__Dataset extract__
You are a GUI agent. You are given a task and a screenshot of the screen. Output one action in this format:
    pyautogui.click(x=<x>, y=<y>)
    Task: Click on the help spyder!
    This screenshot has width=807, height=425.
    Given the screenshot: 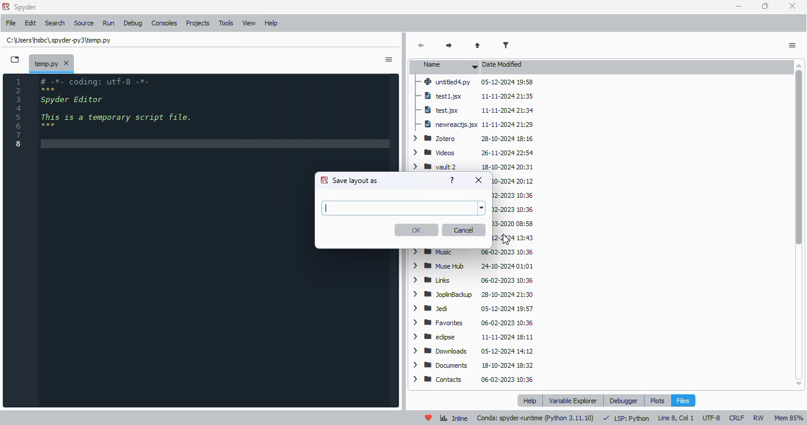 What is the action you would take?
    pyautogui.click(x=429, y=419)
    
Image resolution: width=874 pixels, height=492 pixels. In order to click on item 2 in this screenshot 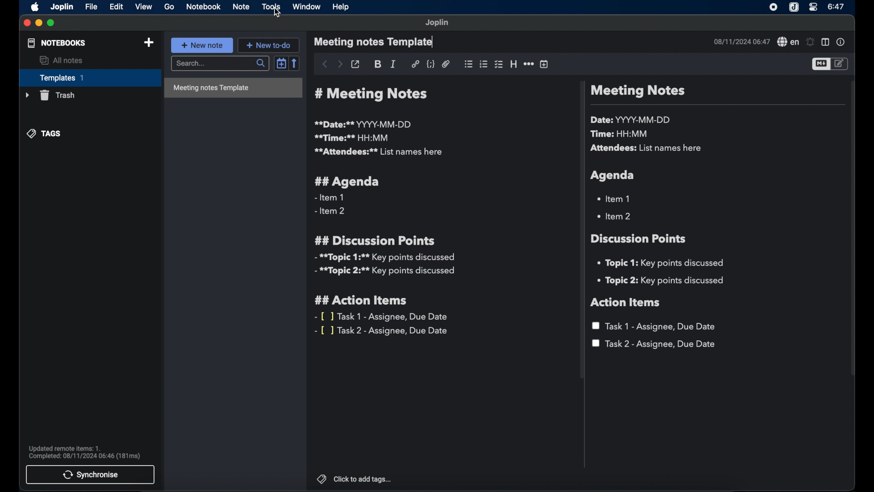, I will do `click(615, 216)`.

---

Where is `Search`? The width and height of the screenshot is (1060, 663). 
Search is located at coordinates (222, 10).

__What is asked__
Duplicate the material from the line containing "is (1060, 663)." through the line containing "Search is located at coordinates (222, 10).", keeping both of those lines.

__Finished answer__
Where is `Search`? The width and height of the screenshot is (1060, 663). 
Search is located at coordinates (222, 10).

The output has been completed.